***** EXTRACTED DATA

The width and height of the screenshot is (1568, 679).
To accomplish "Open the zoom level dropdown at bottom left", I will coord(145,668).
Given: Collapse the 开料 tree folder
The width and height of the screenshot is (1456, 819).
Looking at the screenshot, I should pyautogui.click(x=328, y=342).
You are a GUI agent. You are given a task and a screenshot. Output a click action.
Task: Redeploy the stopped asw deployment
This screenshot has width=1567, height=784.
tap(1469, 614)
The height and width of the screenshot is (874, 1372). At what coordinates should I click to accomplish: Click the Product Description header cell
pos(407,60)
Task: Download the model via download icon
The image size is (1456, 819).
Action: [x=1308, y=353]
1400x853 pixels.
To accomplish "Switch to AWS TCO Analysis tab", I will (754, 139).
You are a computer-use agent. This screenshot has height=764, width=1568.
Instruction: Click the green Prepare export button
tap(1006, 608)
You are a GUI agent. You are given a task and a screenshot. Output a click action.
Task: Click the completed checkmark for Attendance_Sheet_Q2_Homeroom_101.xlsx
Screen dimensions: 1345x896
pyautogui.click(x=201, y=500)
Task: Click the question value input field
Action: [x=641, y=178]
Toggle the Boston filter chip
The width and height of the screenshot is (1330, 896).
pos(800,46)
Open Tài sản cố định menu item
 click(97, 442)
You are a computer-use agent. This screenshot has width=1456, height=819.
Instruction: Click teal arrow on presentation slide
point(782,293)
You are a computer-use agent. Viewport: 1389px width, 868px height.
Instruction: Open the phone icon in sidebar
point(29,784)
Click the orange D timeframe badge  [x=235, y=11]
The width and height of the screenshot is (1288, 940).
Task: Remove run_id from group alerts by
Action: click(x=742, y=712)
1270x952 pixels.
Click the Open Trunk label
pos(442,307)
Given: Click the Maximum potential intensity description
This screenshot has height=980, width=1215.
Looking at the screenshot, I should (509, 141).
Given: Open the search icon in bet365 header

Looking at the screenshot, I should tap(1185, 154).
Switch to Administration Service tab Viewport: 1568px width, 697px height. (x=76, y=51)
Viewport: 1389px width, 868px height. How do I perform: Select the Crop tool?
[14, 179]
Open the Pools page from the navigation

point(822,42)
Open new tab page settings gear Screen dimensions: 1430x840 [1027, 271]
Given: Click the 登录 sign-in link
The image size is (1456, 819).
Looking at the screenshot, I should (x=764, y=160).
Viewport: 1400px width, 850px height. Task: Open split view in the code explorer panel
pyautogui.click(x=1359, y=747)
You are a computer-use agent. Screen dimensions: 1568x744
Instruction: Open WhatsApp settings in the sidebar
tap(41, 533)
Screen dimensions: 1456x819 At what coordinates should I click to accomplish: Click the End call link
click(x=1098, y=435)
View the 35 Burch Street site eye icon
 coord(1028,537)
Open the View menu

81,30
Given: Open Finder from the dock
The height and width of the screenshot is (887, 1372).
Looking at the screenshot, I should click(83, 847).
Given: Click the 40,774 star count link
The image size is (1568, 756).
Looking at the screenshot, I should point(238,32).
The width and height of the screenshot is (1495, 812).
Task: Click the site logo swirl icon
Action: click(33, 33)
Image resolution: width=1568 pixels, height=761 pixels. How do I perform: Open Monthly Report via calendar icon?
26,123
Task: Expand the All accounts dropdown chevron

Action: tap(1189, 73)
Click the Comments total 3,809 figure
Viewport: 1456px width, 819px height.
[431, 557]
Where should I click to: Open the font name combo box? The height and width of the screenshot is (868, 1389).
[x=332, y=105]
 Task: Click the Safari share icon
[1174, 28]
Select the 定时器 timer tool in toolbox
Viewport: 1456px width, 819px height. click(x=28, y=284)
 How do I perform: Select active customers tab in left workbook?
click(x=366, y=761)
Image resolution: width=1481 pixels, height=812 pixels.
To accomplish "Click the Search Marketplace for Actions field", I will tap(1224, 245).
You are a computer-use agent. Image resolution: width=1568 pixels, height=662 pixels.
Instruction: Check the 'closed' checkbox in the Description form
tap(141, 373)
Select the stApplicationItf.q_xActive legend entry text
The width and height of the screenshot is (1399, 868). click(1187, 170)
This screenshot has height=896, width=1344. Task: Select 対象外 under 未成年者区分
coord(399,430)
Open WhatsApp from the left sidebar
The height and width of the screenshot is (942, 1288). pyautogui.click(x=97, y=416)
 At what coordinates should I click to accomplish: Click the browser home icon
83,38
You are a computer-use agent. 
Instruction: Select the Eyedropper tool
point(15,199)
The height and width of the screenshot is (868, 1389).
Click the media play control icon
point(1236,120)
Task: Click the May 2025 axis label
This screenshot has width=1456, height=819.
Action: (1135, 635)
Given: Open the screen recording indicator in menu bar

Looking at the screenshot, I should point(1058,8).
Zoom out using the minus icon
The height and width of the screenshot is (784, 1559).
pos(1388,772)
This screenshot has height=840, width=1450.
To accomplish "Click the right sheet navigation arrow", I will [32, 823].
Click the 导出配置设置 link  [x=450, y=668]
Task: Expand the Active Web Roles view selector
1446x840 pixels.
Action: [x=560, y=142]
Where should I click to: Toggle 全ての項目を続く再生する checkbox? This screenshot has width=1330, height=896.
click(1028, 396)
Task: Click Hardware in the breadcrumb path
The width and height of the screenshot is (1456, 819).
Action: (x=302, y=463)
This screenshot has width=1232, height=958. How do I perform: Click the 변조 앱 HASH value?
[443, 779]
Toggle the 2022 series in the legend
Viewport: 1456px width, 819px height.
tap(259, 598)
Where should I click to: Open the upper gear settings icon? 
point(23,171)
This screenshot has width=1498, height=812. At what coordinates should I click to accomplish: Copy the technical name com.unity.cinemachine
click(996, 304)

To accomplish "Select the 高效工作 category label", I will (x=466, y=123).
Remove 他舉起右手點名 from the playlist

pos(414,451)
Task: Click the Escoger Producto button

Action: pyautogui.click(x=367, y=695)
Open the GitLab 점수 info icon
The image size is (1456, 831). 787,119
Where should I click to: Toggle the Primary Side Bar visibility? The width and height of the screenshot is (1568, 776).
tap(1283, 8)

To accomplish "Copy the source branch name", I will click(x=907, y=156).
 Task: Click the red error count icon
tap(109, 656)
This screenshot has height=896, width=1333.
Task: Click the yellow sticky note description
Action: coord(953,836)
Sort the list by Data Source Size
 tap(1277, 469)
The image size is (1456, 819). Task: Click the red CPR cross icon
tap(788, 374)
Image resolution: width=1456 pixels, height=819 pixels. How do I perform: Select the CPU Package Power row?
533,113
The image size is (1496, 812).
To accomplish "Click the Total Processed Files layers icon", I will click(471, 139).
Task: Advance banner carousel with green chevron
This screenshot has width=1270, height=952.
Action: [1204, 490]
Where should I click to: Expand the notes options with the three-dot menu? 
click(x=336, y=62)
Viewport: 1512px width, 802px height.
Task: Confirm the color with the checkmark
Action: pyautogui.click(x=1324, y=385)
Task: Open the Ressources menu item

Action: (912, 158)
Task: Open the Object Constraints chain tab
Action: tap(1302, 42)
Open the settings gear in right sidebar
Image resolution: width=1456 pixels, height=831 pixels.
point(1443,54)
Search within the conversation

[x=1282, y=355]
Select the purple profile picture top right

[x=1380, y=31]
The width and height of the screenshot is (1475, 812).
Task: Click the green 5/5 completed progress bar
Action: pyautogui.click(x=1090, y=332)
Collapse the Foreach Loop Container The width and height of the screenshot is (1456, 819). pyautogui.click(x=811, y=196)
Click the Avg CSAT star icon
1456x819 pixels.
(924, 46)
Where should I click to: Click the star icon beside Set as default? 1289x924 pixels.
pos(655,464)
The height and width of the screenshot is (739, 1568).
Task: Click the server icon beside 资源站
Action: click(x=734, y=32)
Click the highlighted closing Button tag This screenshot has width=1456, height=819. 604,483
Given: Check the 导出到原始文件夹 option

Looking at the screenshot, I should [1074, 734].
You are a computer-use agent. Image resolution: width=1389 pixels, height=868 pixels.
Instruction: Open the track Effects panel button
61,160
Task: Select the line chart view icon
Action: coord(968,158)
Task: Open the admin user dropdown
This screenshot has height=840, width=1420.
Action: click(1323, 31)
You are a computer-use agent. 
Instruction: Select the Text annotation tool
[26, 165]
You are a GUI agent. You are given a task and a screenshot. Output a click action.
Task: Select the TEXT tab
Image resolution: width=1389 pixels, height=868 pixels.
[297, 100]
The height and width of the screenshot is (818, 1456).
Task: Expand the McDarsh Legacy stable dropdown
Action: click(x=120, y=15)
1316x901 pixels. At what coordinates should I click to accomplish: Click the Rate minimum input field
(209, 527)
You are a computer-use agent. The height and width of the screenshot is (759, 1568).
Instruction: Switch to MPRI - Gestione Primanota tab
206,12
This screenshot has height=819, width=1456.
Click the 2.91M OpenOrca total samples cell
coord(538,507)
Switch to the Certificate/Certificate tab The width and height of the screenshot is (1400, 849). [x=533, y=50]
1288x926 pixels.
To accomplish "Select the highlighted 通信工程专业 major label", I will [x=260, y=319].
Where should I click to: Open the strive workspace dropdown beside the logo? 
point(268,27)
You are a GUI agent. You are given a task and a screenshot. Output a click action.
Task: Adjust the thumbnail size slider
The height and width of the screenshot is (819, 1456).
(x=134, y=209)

**********

= ASSIGNMENT =
Show me every line of the entries above that holds "highlighted".

= YOUR SOLUTION =
Click the highlighted closing Button tag This screenshot has width=1456, height=819. 604,483
To accomplish "Select the highlighted 通信工程专业 major label", I will [x=260, y=319].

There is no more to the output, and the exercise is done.